Photo by Joseph Mehling '69
Today’s students may be gifted Googlers, but when it comes to real-world
research, Dartmouth students have an advantage over their peers: the College’s
Student Center for Research, Writing, and Information Technology. The center,
popularly known as RWiT, officially launched in fall 2004, charged with
boosting students’ abilities to conceive and craft their written, research, and
multimedia assignments.
“Its essential mission is to create a culture of composing on this campus,”
says Stephanie Boone.
“Whether it’s a multimedia project or a paper, the composing of it — shaping
it, making transitions between paragraphs, or a scene in a video — is pretty
similar,” adds Michael Beahan. “That’s why people are doing things like using
video projects in writing courses.”
Boone directs student writing support, and Beahan heads the Library’s Jones
Media Center. The Writing Program, the Library, and Academic Computing
collaborate to ensure the success of RWiT. More than 40 undergraduates and
several graduate students staff RWiT as tutors and writing assistants, teaching
other students the composition skills they need to complete their course
projects. Tutors are trained in, and share their knowledge of, how to pursue a
more effective research strategy, use software and equipment, explore Library
resources, and, in the end, produce a better paper or multimedia project. RWiT
staff teach — they do not edit or complete the work themselves.
The center has steadily gained popularity with both student tutors and
student clients since its debut. Applications to work there this year have more
than doubled over last year, and demand for services is so high a policy was
enacted limiting each client to two tutor-hours a week. Because RWiT’s
principal players — Computing Services, the Jones Media Center, and the Writing
Program — as well as other resources, such as the Reference Desk, map room, and
Student Help Desk, are located within the Library, the research process is
seamless for students.
The layout, while convenient for students, facilitates the partners’
collaborative efforts. And collaboration is the pivotal reason RWiT is so
successful — collaboration among the partners; collaboration of the partners
with students and faculty; of students with administrators, staff, the faculty,
and each other; and of the center with other departments on campus. Currently,
RWiT is collaborating with Career Services, helping students write personal
statements and cover letters; with Academic Skills to help raise awareness of
writers with special needs, such as ADD; and with the Rockefeller Center,
helping public policy students write policy statements and briefs.

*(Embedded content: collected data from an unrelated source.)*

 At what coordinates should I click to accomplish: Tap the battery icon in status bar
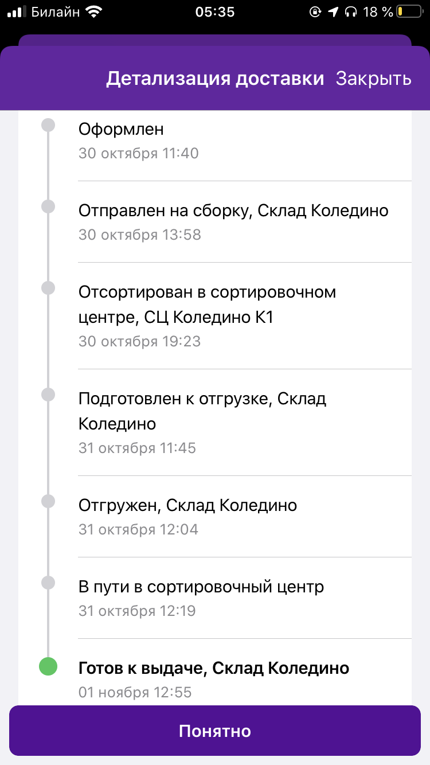point(408,11)
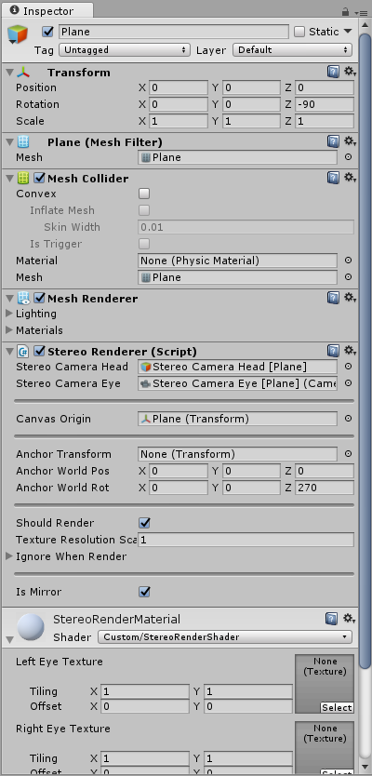This screenshot has width=372, height=776.
Task: Click Select on Left Eye Texture slot
Action: pyautogui.click(x=337, y=708)

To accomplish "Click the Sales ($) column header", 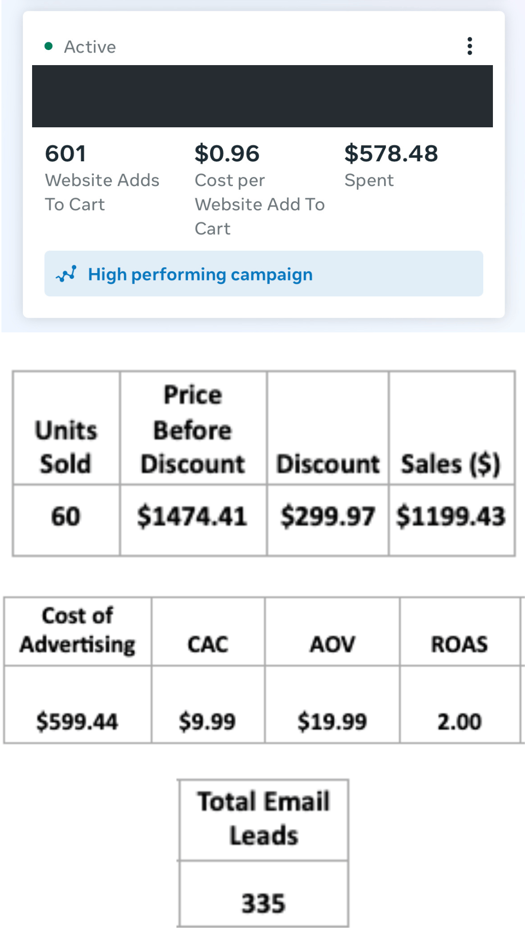I will pyautogui.click(x=451, y=464).
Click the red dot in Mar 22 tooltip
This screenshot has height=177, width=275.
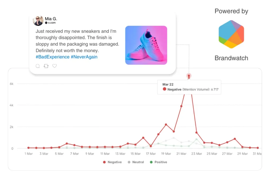(x=165, y=89)
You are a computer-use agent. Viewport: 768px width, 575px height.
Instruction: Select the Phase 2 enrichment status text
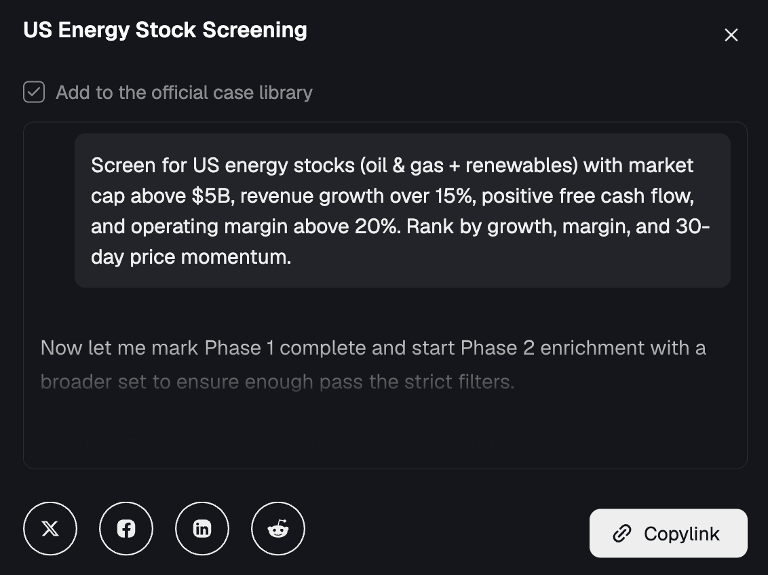374,364
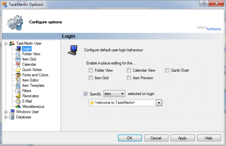The image size is (226, 146).
Task: Expand the Windows User tree node
Action: [6, 112]
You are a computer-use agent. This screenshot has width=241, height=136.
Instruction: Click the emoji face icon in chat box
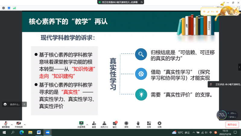[5, 104]
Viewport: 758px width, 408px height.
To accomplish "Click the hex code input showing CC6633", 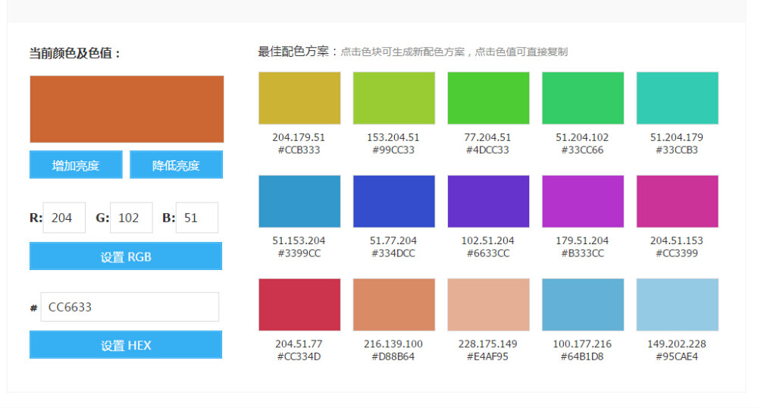I will pos(130,307).
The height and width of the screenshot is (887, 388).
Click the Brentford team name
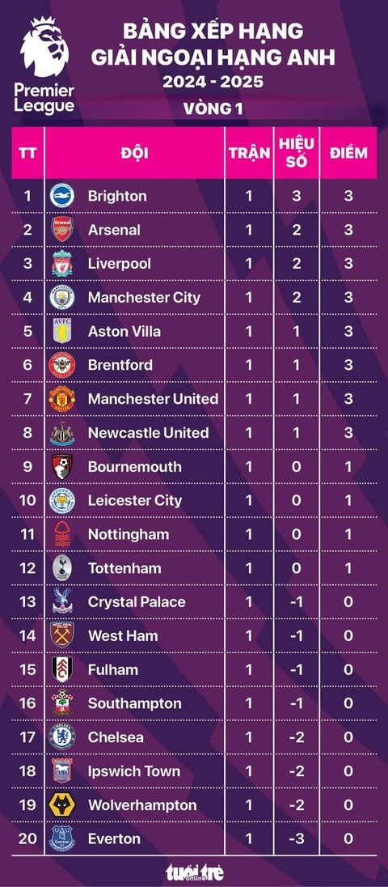coord(120,365)
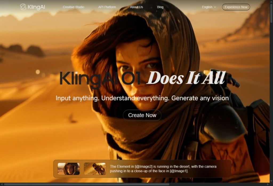Image resolution: width=273 pixels, height=186 pixels.
Task: Open the Blog page
Action: pyautogui.click(x=160, y=7)
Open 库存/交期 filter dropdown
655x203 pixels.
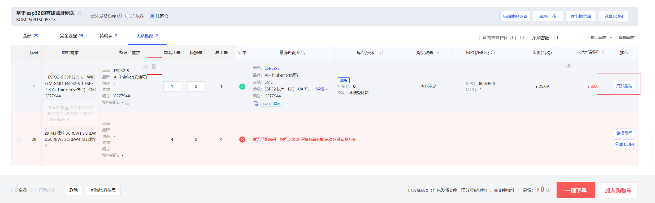[x=380, y=52]
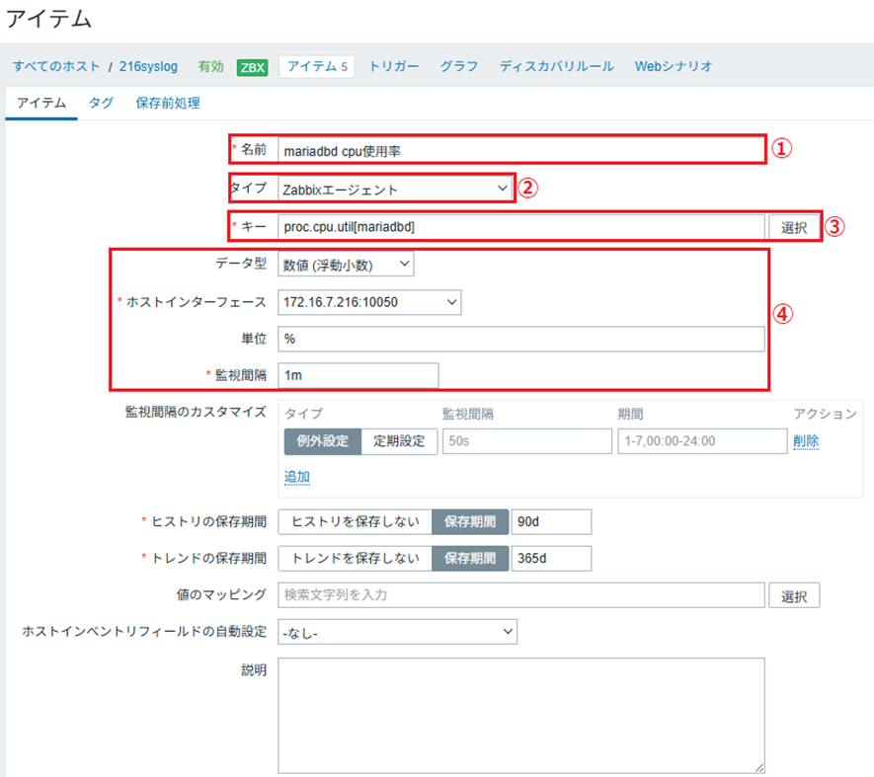Image resolution: width=874 pixels, height=777 pixels.
Task: Expand ホストインベントリフィールドの自動設定 dropdown
Action: click(x=397, y=631)
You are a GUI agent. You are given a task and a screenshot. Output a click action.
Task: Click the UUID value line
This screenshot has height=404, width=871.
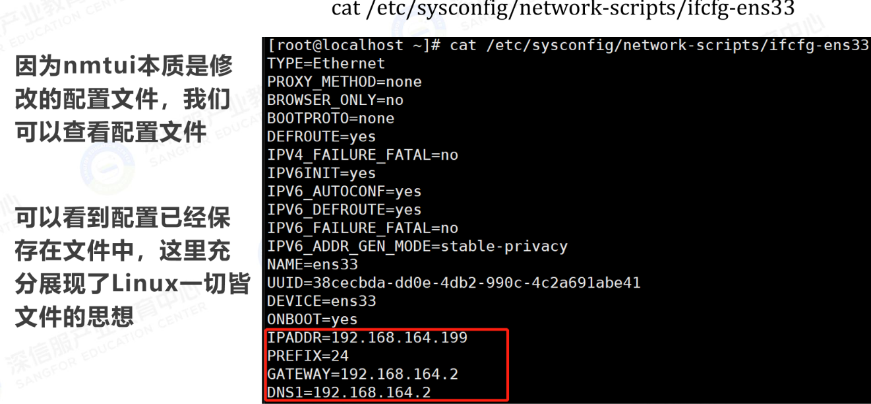click(453, 283)
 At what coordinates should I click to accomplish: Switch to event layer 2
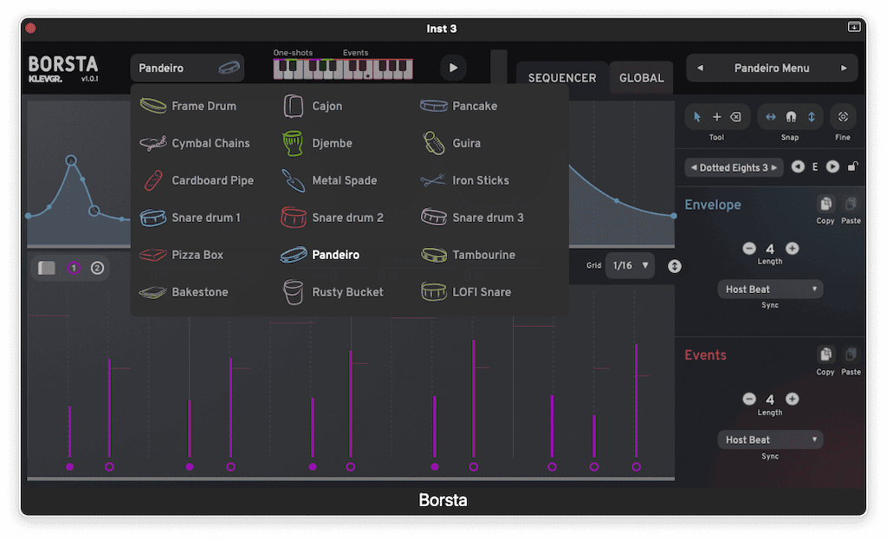click(97, 268)
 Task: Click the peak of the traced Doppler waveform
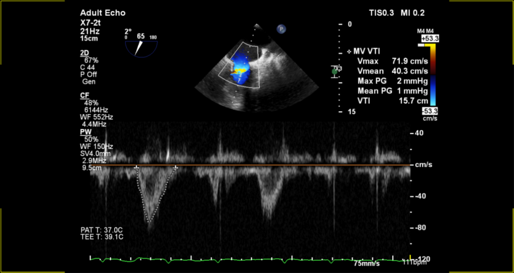(150, 222)
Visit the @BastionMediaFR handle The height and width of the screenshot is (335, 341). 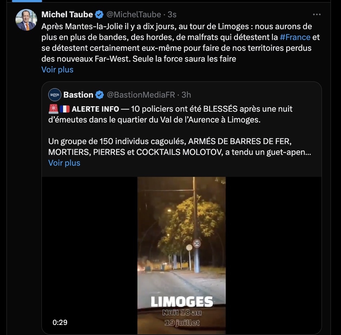pos(141,95)
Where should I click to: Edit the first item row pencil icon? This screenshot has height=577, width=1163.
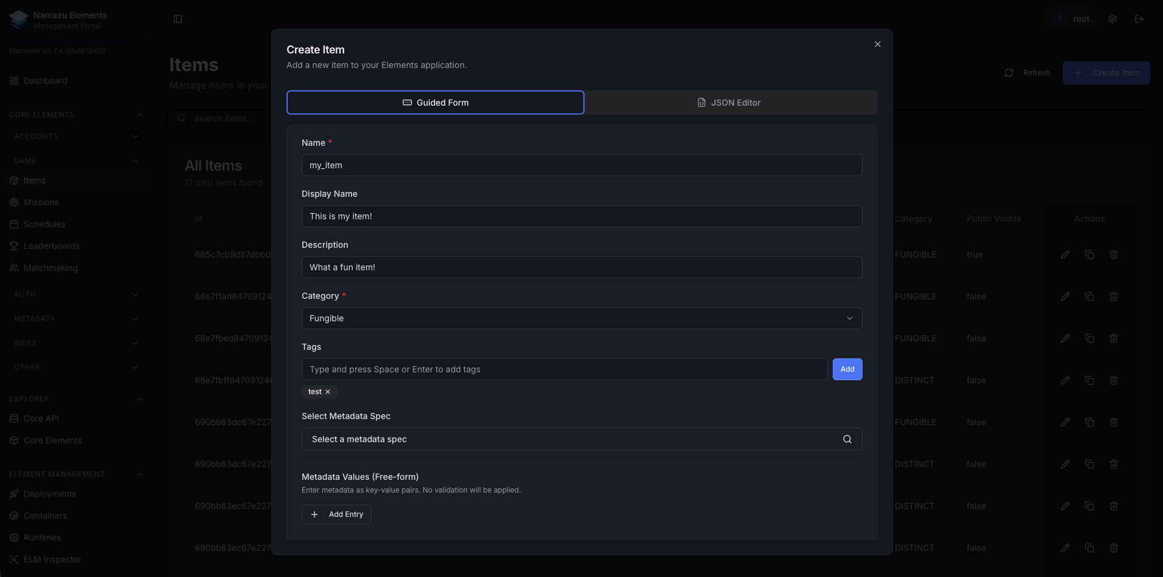pos(1065,254)
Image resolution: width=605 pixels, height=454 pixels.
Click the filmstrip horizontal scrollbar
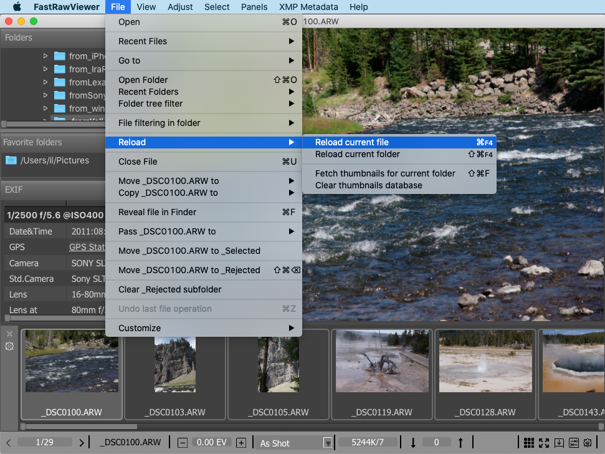tap(79, 427)
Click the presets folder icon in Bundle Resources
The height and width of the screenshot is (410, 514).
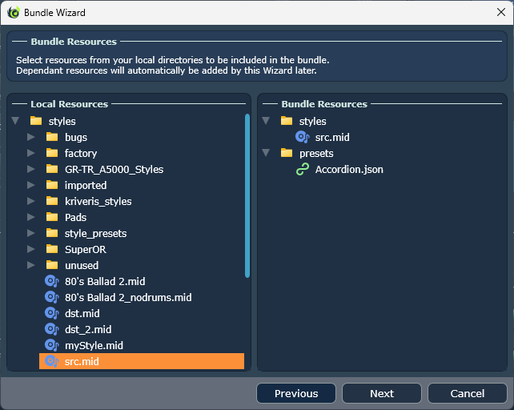[287, 153]
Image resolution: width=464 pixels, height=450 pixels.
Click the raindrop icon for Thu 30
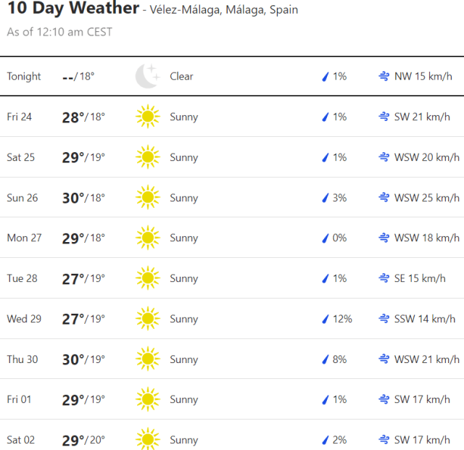[x=326, y=359]
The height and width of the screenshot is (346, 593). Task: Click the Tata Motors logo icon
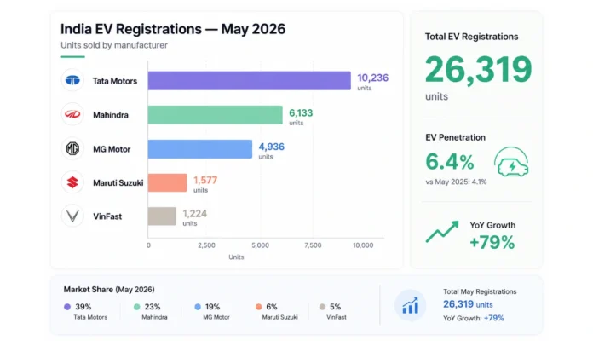[72, 80]
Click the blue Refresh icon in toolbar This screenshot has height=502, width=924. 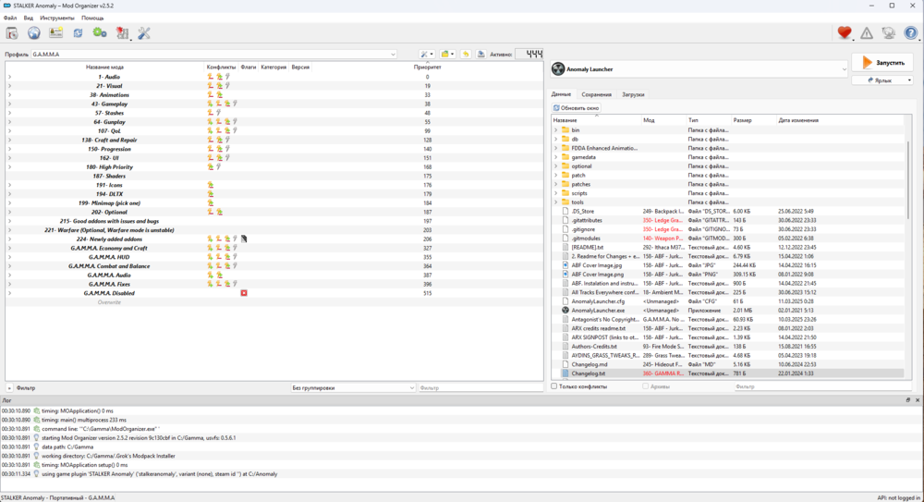[79, 33]
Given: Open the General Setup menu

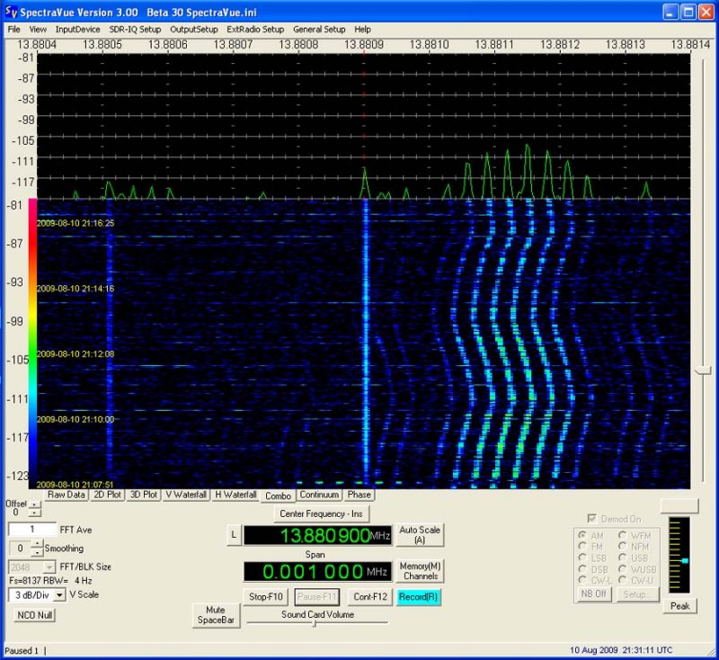Looking at the screenshot, I should 319,30.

“Everybody on this campus is in the business of facilitating student
learning, from faculty to the coaches to the people who dish out the food in
the dining halls,” says Laura Braunstein, English language and literature
librarian. “The RWiT collaboration is an example of one particular success of
how we have collaborated in that goal.”
Braunstein says she has talked about RWiT with people from other colleges
and universities and they have been impressed by how well the collaboration has
worked at Dartmouth.
“It’s about trusting other people and respecting their opinions. I really
think that’s in place here,” notes Susan Simon, instructional technology
specialist with Computing Services. “Because of RWiT, we’re much more
comfortable and able to approach each other, and so we work better and more
closely together on other projects. It’s a good group.”
RWiT is open to students Sunday through Thursday, 4:00 – 6:00 p.m. and
7:00 – 10:00 p.m., with appointments on the hour.